Taking a closer look at Brown v. Board to get clues to the past

Local News

TOPEKA (KSNT) – National Park Service archaeologists will be conducting geophysical testing on the grounds of the historic Monroe School starting this afternoon, Monday, June 14, through Tuesday afternoon.

Officials hope to get data on potential buried features that could be used to focus excavations next year.

Between the 1860s and the 1920s the neighborhood that surrounded the school was a working class African-American area.

Between 1999 and 2003 some archeological projects were done revealing how people in the area lived.
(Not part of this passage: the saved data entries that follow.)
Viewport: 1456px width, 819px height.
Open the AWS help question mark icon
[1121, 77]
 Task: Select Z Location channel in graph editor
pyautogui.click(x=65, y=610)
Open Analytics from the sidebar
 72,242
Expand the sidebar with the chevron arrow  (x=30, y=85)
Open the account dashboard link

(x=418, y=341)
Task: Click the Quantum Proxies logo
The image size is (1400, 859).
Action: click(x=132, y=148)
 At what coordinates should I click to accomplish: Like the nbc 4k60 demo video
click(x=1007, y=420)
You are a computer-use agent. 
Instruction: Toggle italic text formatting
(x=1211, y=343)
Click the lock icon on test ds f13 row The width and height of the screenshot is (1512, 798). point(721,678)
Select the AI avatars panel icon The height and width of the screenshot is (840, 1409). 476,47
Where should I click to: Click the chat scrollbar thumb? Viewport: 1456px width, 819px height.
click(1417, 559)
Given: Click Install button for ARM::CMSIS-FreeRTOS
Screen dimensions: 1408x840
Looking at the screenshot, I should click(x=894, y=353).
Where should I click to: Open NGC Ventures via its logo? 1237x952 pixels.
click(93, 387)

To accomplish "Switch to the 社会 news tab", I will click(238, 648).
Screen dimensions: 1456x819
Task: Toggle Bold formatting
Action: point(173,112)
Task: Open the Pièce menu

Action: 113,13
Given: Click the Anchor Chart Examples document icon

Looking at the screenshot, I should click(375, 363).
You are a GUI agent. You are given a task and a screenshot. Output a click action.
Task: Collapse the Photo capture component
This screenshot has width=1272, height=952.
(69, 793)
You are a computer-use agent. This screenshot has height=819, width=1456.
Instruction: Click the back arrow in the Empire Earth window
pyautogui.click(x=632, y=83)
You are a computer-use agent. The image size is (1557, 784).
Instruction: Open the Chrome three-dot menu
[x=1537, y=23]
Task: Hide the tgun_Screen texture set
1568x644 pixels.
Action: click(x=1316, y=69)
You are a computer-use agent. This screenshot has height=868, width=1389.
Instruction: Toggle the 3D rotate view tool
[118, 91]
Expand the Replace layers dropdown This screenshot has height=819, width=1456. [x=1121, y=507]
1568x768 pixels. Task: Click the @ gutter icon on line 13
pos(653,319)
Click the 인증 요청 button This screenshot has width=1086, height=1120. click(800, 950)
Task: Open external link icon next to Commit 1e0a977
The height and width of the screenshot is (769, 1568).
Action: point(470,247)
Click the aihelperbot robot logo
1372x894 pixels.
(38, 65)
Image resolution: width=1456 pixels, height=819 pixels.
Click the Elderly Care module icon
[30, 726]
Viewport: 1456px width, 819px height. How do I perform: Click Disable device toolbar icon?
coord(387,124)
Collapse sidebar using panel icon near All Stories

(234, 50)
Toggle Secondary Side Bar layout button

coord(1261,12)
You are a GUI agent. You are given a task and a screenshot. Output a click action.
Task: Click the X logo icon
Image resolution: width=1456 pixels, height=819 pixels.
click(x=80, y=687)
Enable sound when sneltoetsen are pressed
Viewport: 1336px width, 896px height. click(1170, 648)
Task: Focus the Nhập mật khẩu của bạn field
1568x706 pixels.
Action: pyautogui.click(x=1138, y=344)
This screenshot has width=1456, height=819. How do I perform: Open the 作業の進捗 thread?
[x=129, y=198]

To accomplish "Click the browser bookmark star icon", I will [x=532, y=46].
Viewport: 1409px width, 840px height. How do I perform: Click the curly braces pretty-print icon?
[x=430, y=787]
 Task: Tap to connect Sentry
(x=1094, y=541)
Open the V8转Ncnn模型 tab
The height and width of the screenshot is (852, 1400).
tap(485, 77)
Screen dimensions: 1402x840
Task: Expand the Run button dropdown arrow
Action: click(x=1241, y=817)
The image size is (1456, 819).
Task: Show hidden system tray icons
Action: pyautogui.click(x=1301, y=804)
Archeologists confirmed the presence of at least five of these structures, including the foundation of the original Monroe School, constructed in 1874. While it was one of the first African-American schools in the city, Monroe School was also known for its substandard conditions. Research shows that the surrounding neighborhood was probably a mixed-ethnicity, working-class community made up of single family residences with a frame or brick main house and several outbuildings.

Brown vs. Board of Education National Historic Site

The study will be conducted by the Kansas Historical Society.

Brown v. Board is hosting the Kansas Archaeological Training Program (KATP) field school next year during the first two weeks of June 2022.

The archeology at Brown v. Board of Education National Historic Site tells the story of the Monroe School neighborhood and the growth of Topeka from the late 19th century into the 20th century.